╔══

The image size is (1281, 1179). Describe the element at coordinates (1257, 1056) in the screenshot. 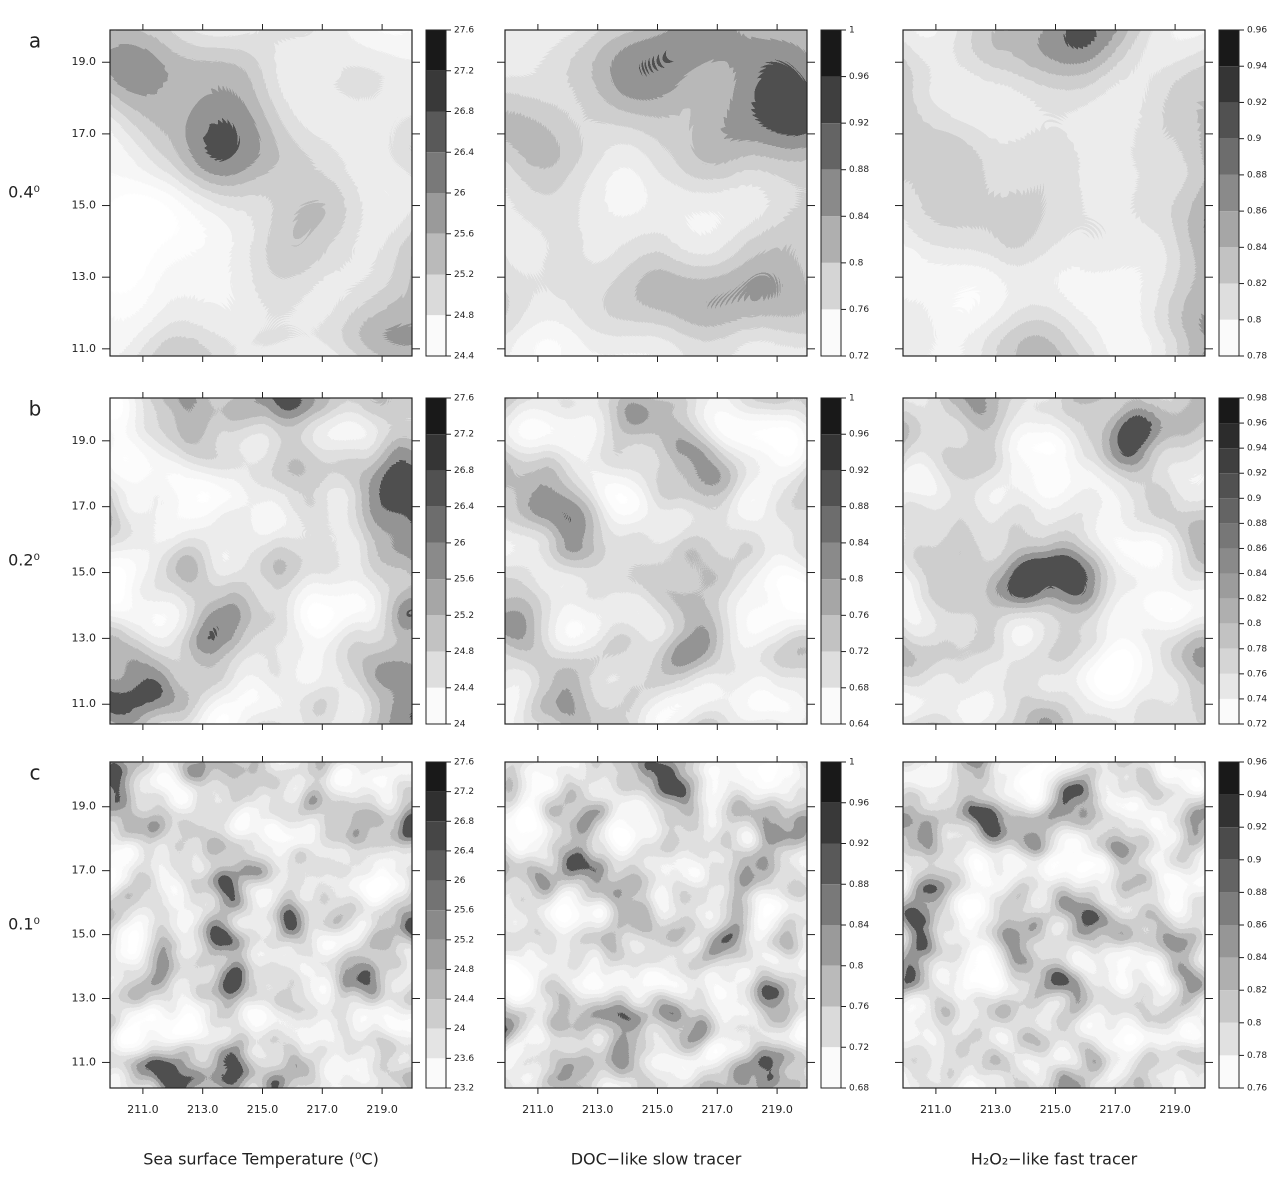

I see `colorbar-tick-label: 0.78` at that location.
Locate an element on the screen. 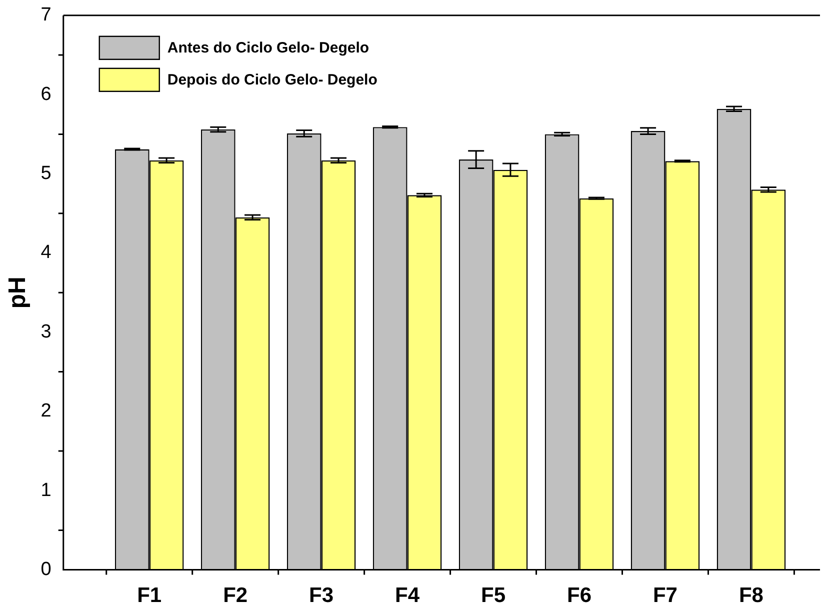 The image size is (822, 615). y-tick-label: 2 is located at coordinates (46, 411).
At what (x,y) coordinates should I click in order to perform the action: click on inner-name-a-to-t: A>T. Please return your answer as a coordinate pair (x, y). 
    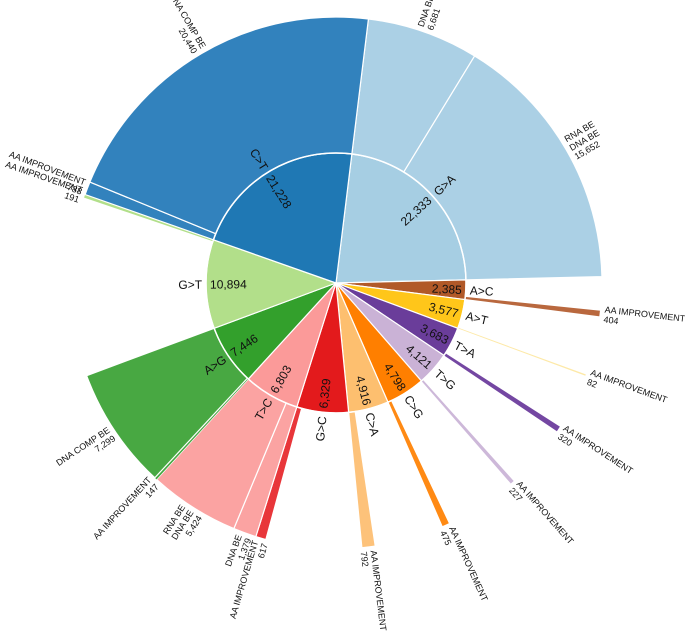
    Looking at the image, I should click on (477, 318).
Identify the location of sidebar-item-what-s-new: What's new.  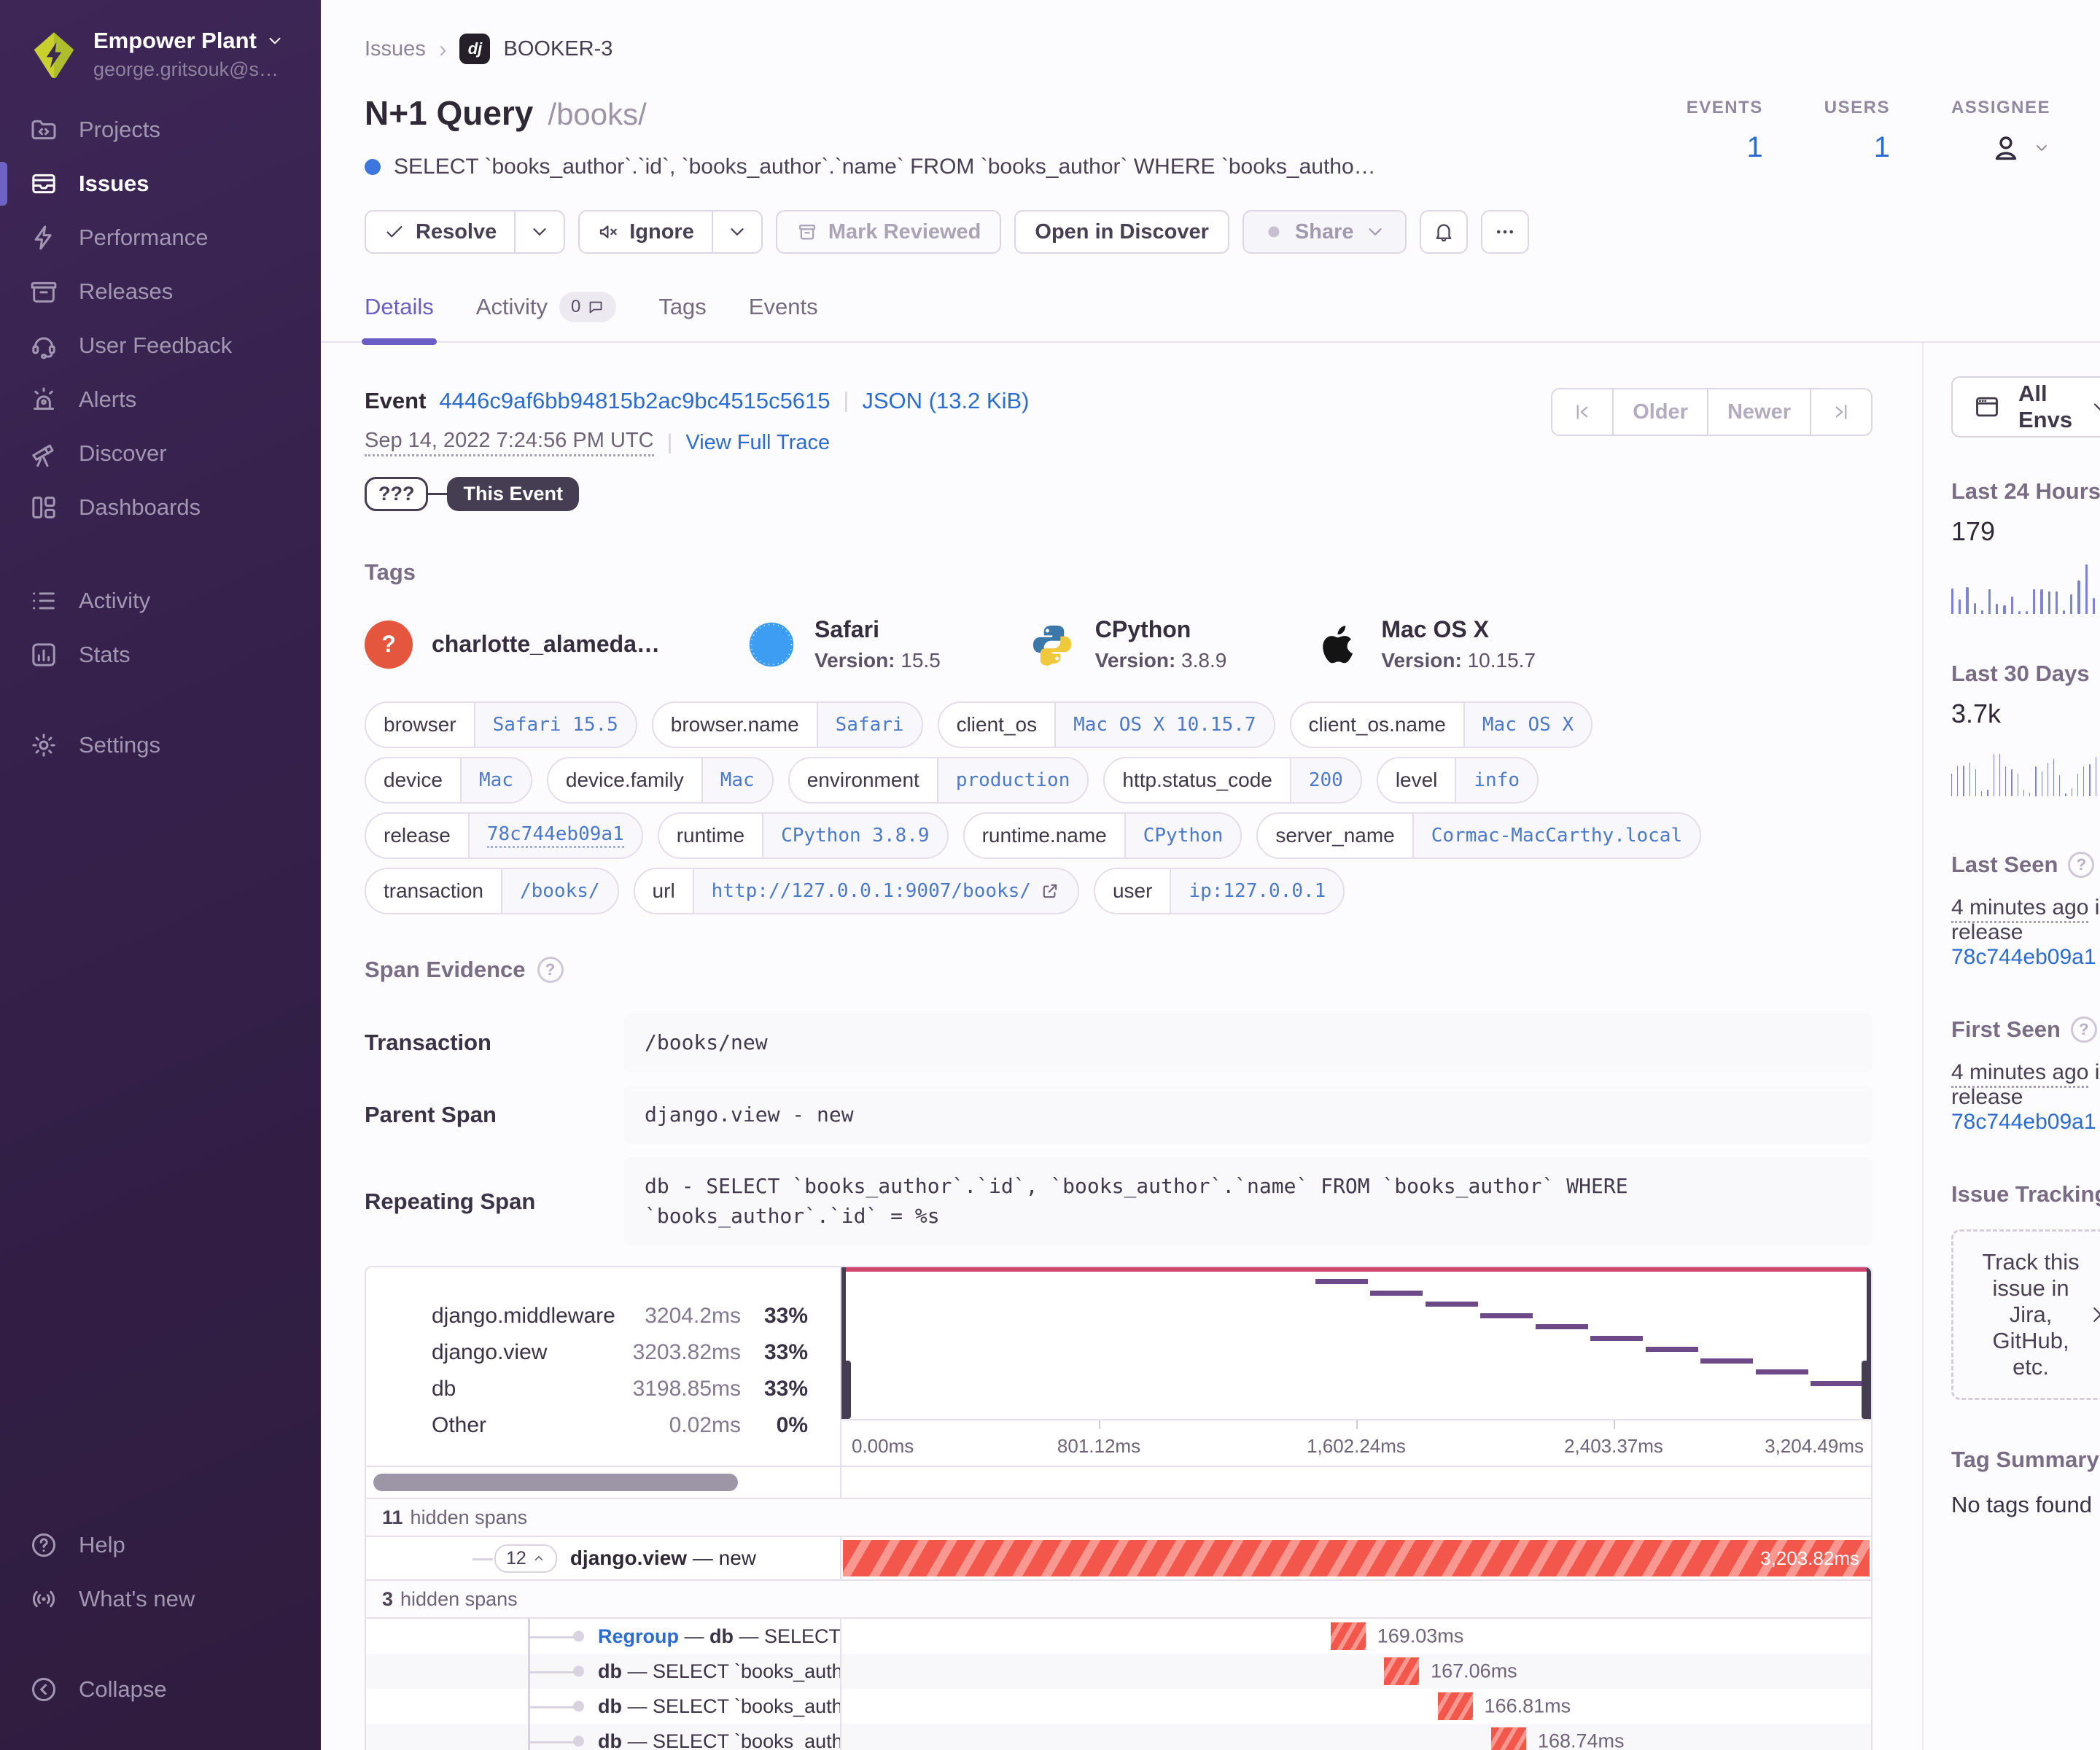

╚══

## WHAT YOU ARE ASKED TO DO
Rewrite the lines that begin with the line containing "At what (x,y)" and run through the last of the lines, putting "Find" in place of "Identify" and changing nothing else. Leave the pictures out.

## OUTPUT FOR THIS TASK
At what (x,y) coordinates should I click in order to perform the action: click on inner-name-a-to-t: A>T. Please return your answer as a coordinate pair (x, y). 
    Looking at the image, I should click on (477, 318).
Find the location of sidebar-item-what-s-new: What's new.  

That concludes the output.